Entrepreneurship has become the engine space for job creation in many developing countries around the world. Unfortunately, in South Africa there is not a strong entrepreneurial culture. One of the reasons for this is the education system, which does not gear people up to eventually start a business.
Entrepreneurship, the key to job creation
© Michael Brown - Fotolia.com

This is according to ABSA head of Enterprise Development, Sisa Ntshona. "Historically and traditionally, our education system has encouraged people to complete high school, go to university, find a corporate job and work their way up. It's only in recent years that entrepreneurship has begun to make its way into the school curriculum."

Ntshona says business people, entrepreneurs and SMEs will often cite funding as the greatest obstacle to starting a business. "While funding is important, we believe the greater obstacle is access to markets. After all, a business without a client or customer is not a business, no matter how much funding it has."

Funding is limited

Banks are limited in terms of the type of funding they provide. "Banks generally offer debt funding and don't take equity positions in SMEs especially start-ups. The money they lend is payable back every month, which can be a problem for start-ups in two ways. Firstly, if your business is starting out, you don't want to place unnecessary pressure on your cash-flow by servicing debt from day one.

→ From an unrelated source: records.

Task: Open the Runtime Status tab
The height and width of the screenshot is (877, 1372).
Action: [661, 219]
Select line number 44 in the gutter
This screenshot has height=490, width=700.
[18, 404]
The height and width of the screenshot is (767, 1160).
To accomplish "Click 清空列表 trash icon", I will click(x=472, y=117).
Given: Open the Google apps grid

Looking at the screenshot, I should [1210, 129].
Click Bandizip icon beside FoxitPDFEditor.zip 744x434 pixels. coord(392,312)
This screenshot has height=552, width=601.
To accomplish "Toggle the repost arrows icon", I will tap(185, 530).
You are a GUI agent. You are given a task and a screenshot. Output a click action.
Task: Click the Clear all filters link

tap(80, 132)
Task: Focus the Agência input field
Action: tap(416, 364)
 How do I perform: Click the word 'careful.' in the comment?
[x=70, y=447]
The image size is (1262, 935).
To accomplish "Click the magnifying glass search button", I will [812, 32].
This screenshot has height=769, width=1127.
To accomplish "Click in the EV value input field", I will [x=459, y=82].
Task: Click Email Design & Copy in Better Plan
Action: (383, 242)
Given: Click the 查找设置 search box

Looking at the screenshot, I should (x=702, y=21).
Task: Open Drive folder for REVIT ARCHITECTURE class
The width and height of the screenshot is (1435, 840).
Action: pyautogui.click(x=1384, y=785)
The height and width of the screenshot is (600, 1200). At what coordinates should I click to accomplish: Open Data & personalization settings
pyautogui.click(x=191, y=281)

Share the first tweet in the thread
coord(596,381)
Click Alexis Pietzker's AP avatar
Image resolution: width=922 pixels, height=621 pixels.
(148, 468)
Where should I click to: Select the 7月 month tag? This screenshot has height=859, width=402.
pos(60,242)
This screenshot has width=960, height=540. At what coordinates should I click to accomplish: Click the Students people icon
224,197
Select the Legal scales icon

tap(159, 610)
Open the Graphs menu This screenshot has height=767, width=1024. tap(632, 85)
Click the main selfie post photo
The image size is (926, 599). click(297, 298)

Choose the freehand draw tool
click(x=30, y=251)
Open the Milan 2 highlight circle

"Secondly, the primary reason for a bank's existence is to look after depositors funds, to safeguard salaries and pensions. This mean any type of lending has got to balance the risk. A start-up is taking entrepreneurial risk. Banks are more prone to lend to entities that are up and running - either to finance working capital or basic expansion," says Ntshona.

Government's role is to create a conducive environment that allows businesses to prosper. "Government needs to make it easier for people to set up businesses and recover from failure. At the moment, if you fail, you're listed on credit bureaus. By contrast, the United States protects people whose businesses fail and incubates them until they recover. I have yet to see an entrepreneur who has never failed."

Difficult to start

Setting up a business in South Africa is not an easy process. Start-ups have to register at the Companies and Intellectual Properties Commission, at SARS, at the Department of Labour for compensation commission, etc. All these bodies work independently of each other and vary in pace and speed. "If you complied 100% with all the rules in South Africa, you'd probably never get up and running, which is why most people never fully comply with the rules," says Ntshona.

"If we recognise we have a high unemployment problem and we keep echoing that SMEs are the solution towards job creation, then surely we should be obsessed about making sure we promote this sector. Surely we should be obsessed about making it easy to do business, to set up a business. The reality is there is no-one at the highest level of government to worry about SMEs. Firstly, we need a champion at the highest level, who will reduce the red tape make sure that the path to setting up a business in South Africa is as easy as possible," says Ntshona.

Secondly, legislation needs to be in place to help businesses that fail and thirdly, as the biggest promoters of small business, government institutions need to pay on time. As much as government promotes small business, it is also biggest killer of small business because by the time it pays many businesses have gone under.

BEE is about behaviour

With the amended Broad Based Black Economic Empowerment (BBBEE) codes highly topical at the moment, Ntshona says every business operating in South Africa needs to understand the framework of the environment it is operating in. "BEE impacts our businesses in one way or another. It impacts our competitiveness and our ability to trade with others. Our BEE scores are also a measure of our good corporate citizenship.

"BEE is not just a measure of blackness. It is about our behaviour. None of the BEE elements are anti-business. It depends on how we view BEE. We can see it as a burden (how much will it cost us) or alternatively as an investment that will have positive spin-offs for our businesses in the long term."